## Given entries
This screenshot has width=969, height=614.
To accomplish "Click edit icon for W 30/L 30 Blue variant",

==

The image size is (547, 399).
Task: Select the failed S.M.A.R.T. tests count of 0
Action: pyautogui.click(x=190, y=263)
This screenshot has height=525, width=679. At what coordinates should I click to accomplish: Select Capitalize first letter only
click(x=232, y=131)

---

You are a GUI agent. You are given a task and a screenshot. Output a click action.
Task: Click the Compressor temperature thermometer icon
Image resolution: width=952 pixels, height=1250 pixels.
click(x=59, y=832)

## Exercise brief
Please give back, exactly as it stands above, the stretch from the line with "This screenshot has width=969, height=614." through the line with "edit icon for", and no line outside it.

## Output of the task
This screenshot has width=969, height=614.
To accomplish "Click edit icon for W 30/L 30 Blue variant",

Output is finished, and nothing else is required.